> **WHAT IS EXPECTED**
Locate each line in the material below that contains the string "Task" and copy those lines in full.

> **GIVEN INFORMATION**

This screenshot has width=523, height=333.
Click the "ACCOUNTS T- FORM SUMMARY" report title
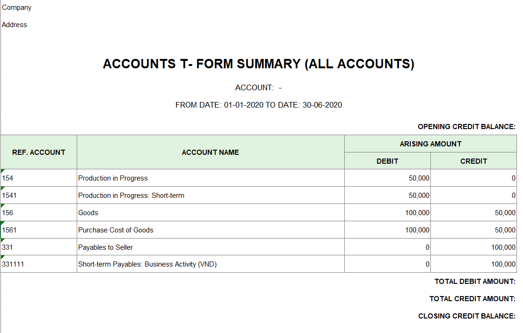[258, 64]
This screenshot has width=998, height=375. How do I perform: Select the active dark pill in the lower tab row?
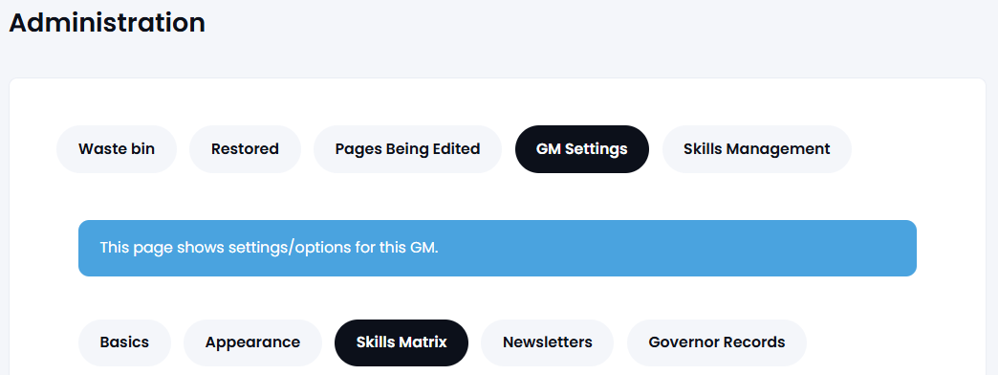click(x=401, y=342)
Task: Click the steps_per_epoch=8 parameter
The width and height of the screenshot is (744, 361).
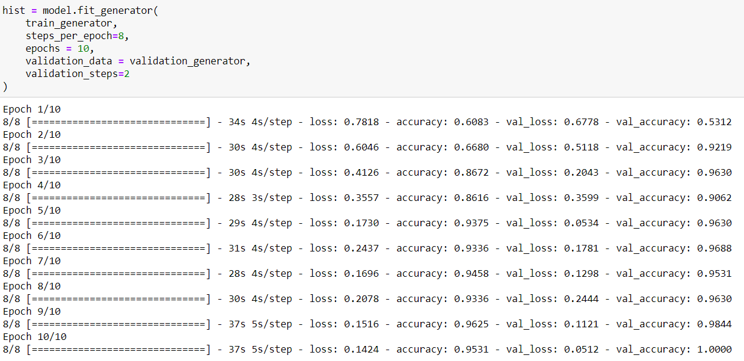Action: pos(77,35)

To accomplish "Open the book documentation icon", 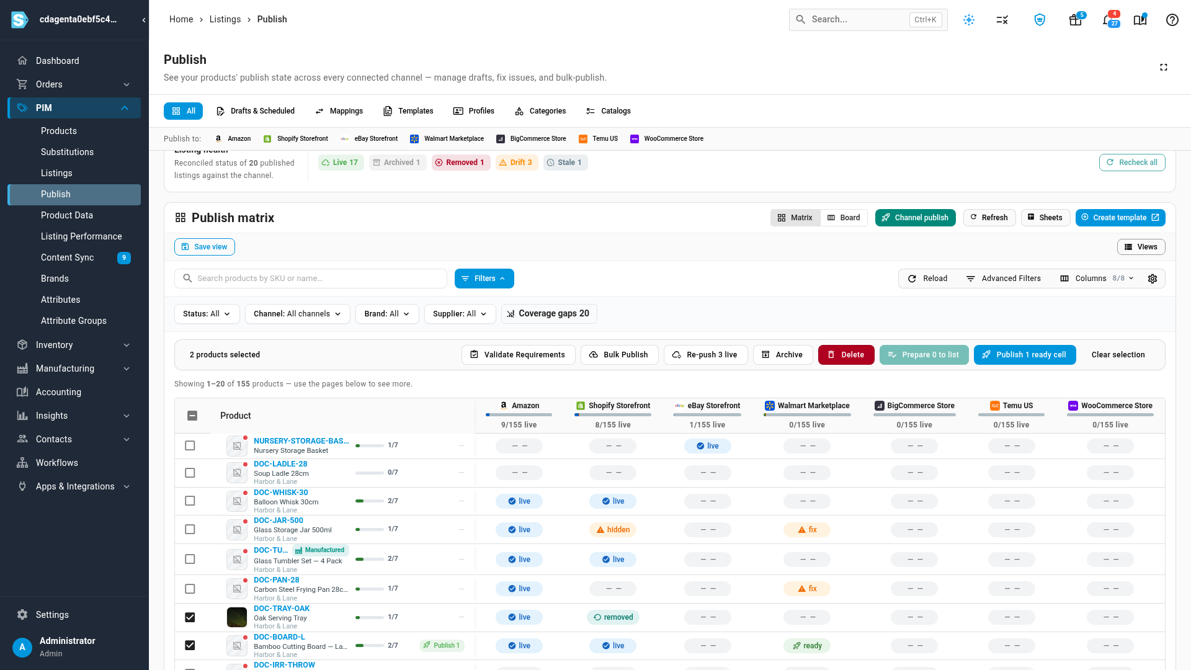I will tap(1140, 20).
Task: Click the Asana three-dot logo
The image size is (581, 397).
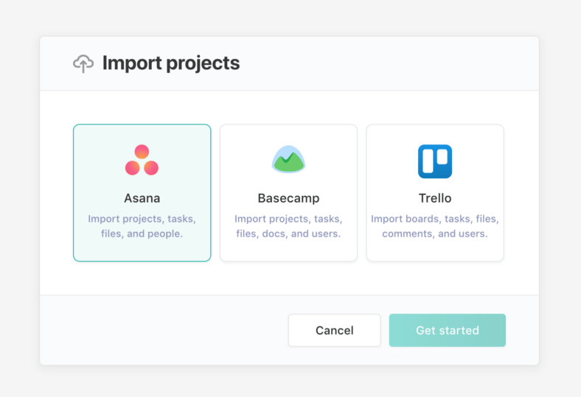Action: click(142, 160)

> **RESPONSE TO THE EXERCISE**
Task: Click the steps_per_epoch=8 parameter
Task: Click the Asana three-dot logo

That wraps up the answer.